Nextly, I think about the second criteria; points per minutes. This is calculated by PTS(Points) / MP(Minutes Played).

```{r}
gsw %>% 
  mutate(ppm = PTS / MP) %>%  
  ggplot(aes(x = reorder(Player, ppm), y = ppm)) +
  geom_bar(stat = "identity") +
  coord_flip() +
  theme(axis.title.y = element_text(angle = 0)) +
  labs(x = "Player", y = "Points per minutes")
```

As above, the most efficent scorer is Curry. The second place is KD, and third place is Thompson.

Top 3 players are the same with PTS ranking.

From these result, the best offense player in GSW is Stephen Curry.

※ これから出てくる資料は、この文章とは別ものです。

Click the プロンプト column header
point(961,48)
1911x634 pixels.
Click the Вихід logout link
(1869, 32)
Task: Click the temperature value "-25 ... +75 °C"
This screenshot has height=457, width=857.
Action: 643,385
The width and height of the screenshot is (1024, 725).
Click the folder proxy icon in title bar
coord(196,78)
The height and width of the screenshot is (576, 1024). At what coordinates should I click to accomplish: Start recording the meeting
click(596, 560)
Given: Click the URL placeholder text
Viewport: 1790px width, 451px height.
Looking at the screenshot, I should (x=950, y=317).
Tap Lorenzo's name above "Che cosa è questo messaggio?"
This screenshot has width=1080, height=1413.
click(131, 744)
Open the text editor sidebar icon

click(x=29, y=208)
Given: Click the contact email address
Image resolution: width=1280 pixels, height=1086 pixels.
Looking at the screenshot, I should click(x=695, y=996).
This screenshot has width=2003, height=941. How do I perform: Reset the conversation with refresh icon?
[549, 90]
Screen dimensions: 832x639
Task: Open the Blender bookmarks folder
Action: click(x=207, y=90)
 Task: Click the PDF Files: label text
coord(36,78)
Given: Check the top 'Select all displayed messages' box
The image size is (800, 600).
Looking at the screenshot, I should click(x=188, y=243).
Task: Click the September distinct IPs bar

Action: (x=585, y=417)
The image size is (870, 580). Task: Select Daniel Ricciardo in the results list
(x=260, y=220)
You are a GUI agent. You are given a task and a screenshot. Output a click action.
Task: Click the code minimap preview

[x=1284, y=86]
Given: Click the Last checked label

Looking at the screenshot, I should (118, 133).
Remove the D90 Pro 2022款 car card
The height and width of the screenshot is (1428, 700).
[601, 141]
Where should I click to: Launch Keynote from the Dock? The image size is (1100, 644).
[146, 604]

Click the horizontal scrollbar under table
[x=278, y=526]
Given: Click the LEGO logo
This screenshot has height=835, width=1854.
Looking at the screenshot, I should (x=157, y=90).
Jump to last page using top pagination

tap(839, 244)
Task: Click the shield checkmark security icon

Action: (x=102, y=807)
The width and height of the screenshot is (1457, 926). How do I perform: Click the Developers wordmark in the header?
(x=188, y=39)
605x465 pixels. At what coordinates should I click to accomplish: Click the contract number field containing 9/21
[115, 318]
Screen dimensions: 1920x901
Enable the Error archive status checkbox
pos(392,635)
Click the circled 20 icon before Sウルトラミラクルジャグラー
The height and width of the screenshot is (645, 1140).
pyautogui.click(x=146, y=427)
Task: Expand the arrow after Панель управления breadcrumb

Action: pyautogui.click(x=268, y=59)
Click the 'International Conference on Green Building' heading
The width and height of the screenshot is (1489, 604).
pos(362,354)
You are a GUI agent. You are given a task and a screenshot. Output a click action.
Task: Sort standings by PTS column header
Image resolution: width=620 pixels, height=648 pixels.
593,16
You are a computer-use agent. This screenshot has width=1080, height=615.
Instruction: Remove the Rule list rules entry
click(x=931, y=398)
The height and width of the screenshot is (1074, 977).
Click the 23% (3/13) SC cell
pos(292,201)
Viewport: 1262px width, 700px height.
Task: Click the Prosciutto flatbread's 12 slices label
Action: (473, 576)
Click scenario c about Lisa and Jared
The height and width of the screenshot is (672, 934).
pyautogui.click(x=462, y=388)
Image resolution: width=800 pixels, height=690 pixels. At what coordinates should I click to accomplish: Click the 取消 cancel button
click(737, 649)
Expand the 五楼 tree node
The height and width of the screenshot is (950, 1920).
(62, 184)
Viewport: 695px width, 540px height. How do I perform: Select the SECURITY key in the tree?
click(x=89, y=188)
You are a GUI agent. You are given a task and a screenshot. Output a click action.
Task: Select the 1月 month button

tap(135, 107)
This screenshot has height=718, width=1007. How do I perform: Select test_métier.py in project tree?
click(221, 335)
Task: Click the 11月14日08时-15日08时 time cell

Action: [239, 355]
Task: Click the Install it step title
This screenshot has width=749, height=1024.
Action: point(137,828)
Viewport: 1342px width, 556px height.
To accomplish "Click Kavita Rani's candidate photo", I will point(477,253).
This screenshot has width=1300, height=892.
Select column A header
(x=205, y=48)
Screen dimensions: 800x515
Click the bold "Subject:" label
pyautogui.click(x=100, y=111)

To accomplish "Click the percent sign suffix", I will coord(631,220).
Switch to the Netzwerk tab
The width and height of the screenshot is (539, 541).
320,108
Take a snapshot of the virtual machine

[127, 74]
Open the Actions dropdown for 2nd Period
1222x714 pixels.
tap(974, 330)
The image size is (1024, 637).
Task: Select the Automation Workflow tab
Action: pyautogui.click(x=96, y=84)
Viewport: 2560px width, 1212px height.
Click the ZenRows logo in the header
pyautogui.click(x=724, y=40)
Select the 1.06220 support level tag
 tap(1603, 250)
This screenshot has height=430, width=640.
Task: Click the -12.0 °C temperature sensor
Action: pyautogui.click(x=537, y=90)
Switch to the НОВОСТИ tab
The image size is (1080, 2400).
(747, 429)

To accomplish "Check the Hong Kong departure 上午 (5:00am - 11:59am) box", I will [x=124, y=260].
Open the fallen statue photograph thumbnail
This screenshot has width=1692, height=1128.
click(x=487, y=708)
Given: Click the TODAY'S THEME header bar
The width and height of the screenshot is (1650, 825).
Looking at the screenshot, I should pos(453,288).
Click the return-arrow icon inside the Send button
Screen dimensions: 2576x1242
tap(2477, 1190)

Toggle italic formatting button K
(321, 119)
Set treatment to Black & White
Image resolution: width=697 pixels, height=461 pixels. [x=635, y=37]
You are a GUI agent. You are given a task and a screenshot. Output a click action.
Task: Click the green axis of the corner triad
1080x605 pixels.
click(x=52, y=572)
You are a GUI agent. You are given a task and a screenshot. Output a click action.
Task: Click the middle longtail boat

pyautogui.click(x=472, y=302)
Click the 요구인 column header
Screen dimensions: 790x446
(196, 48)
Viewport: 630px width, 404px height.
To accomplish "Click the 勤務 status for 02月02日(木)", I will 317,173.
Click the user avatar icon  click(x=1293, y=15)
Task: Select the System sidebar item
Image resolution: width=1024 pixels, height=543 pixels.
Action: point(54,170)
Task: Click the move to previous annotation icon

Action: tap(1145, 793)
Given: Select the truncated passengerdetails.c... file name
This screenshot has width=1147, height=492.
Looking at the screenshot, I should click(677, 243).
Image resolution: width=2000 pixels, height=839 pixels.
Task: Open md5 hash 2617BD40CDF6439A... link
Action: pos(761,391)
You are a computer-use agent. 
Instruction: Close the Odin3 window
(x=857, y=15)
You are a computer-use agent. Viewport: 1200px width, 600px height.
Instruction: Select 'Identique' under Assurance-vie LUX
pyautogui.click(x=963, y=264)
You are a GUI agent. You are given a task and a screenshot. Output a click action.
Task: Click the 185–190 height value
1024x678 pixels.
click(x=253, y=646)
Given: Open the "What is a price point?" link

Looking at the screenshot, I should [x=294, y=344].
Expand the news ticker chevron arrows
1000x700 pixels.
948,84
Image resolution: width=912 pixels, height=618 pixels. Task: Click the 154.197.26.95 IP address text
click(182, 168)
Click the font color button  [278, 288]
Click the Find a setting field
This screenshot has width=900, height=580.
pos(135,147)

As a supplement, I combine these two results (point ranking and efficient scoring ranking). 

```{r}
gsw %>% 
  mutate(ppm = PTS / MP,
         group = ifelse(Player %in% top3, "Top 3", "Else")) %>% 
  ggplot(aes(x = PTS, y = ppm, color = group)) +
  geom_point() +
  geom_text(aes(label = Player),
            size = 2,
            color = "black",
            nudge_y = 0.03) +
  theme(axis.title.y = element_text(angle = 0)) +
  labs(x = "Points", y = "Points \n per minutes") +
  guides(color = guide_legend(reverse = TRUE))
```

As above, top 3 players(Curry, Thompson, KD) are outstanding. Only JaVale McGee is the same level in terms of the efficiency of scoring.